Selection —
Perhaps it may turn out a sang,
Perhaps turn out a sermon.

-- R. Burns Epistle to a Young Friend

Wednesday, July 27, 2016

Rights



He has delivered us from the domain of darkness and transferred us to the kingdom of his beloved Son, in whom we have redemption, the forgiveness of sins -- Colossians 1:13-14

The kingdom, as we know, is where the King reigns.  Whatever our physical location, if we live under the rule of the King, we are citizens of the kingdom. 

This seems to be missed in the law versus grace argument.  I don’t have a side in that discussion.  Grace and forgiveness are the privileges, we might say, of citizenship in the kingdom of the Son.  Those of us who have the rights of the children of God need not have too much concern about the rights of Englishmen or even what is enumerated in the Bill of Rights.  I live under grace because I have transferred my allegiance and my obedience to the Lord and His kingdom.

Directives —
a: Could you write out the "Rights" post, everything from "Wednesday, July 27, 2016" down to "of the kingdom."?
b: In the "Rights" post:
(i) What poem is the opening couplet taken from?
(ii) Which Bible passage is cited?
(iii) Why does the writer say they live under grace?
c: Will you go on with the "Rights" post about citizenship in the kingdom of the Son from the point where it stops?
The rows aren't needed for any of this.

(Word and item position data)
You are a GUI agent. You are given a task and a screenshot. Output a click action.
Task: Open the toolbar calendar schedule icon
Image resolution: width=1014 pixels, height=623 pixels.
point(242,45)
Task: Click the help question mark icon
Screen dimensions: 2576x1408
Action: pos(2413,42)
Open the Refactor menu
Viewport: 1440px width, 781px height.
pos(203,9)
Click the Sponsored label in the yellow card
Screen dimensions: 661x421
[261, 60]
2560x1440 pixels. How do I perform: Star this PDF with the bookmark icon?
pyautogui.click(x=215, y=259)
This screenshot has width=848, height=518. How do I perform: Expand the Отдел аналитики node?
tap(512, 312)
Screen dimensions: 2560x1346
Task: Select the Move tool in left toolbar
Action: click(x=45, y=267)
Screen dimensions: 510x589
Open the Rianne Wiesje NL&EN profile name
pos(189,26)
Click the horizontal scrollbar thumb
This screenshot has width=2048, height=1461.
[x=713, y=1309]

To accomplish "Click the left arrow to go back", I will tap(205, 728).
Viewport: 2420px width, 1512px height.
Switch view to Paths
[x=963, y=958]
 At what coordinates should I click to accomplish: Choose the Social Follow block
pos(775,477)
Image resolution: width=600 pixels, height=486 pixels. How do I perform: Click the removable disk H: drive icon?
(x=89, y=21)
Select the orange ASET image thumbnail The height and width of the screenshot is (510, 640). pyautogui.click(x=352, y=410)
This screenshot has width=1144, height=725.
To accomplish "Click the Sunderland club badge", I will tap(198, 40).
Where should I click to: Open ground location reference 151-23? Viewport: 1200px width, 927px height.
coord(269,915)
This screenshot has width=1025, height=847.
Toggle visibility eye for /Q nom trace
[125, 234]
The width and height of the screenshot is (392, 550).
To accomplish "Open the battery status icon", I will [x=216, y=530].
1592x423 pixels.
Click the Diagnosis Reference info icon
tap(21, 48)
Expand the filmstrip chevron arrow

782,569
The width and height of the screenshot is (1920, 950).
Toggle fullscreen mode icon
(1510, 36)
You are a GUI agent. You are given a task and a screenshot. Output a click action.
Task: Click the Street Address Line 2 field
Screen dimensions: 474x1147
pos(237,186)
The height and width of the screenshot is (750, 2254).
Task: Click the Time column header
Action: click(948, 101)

Results by task —
a:
Wednesday, July 27, 2016

Rights



He has delivered us from the domain of darkness and transferred us to the kingdom of his beloved Son, in whom we have redemption, the forgiveness of sins -- Colossians 1:13-14

The kingdom, as we know, is where the King reigns.  Whatever our physical location, if we live under the rule of the King, we are citizens of the kingdom.

b:
(i) Burns's "Epistle to a Young Friend."
(ii) Colossians 1:13-14.
(iii) Because they have transferred their allegiance and obedience to the Lord and His kingdom.

c:
To live in the kingdom is to live by a higher law than any man-made legislative body can craft.  If I am condemned by the Supreme Court it means little compared to the verdict of the righteous Judge of heaven and earth.  He calls me to live by faith in Him.  He says to love others as He loves me, to forgive as I have been forgiven, to behave with care and avoid offense where possible, to protect and guard the souls of His little ones as I would my own. 

I understand the aged Paul better than I used to, I think:  I am hard pressed between the two. My desire is to depart and be with Christ, for that is far better.  But to remain in the flesh is more necessary on your account (Philippians 1:22-23).  There are people yet in this world that I love, and I want to remain with them to do my part to look out for them and make them happy, but this world is a troubled and troubling place.  I don't think I'll miss it all that much when it’s my turn to leave.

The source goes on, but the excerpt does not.